Discussed at today's blocker review meeting [1]. This bug was accepted as Freeze Exception - This bug has been granted FE status. Please apply a fix before the next compose for testing. http://meetbot.fedoraproject.org/fedora-blocker-review/2015-03-02/
It takes 280 ms in my VM. It have no idea why it is so slow for some people. Anyway, this service can be safely disabled on a live image. The most obvious way would be to uninstall ldconfig.service, or to mask it. But actually a nicer option would be to touch /etc/.updated and /var/.updated after creating the image (some time after all packages have been installed and /usr will not be touched anymore). This would have the advantage that it would keep things closer to a normal installation and would also prevent any other service which is conditionalized on ConditionNeedsUpdate from needlessly running. systemd itself installs 5 of those, and not running them could shave some significant milliseconds from Live boot.
sure, that can work, we can do it in spin-kickstarts or livecd-tools i guess. We do also have ConditionKernelCommandLine=!rd.live.image , I think we've used that for other stuff.

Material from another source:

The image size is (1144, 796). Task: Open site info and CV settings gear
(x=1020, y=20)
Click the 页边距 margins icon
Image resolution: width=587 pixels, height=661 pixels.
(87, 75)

So, I guess something like: diff --git a/fedora-live-base.ks b/fedora-live-base.ks index 8f2ddc2..264f118 100644 --- a/fedora-live-base.ks +++ b/fedora-live-base.ks @@ -194,6 +194,10 @@ systemctl --no-reload disable atd.service 2> /dev/null || : systemctl stop crond.service 2> /dev/null || : systemctl stop atd.service 2> /dev/null || : +# don't run ldconfig, it makes boot on live very slow +systemctl --no-reload disable ldconfig.service 2> /dev/null || : +systemctl stop ldconfig.service 2> /dev/null || : + # Mark things as configured touch /.liveimg-configured might work? I suppose I could push to rawhide and we can see how well it works there first?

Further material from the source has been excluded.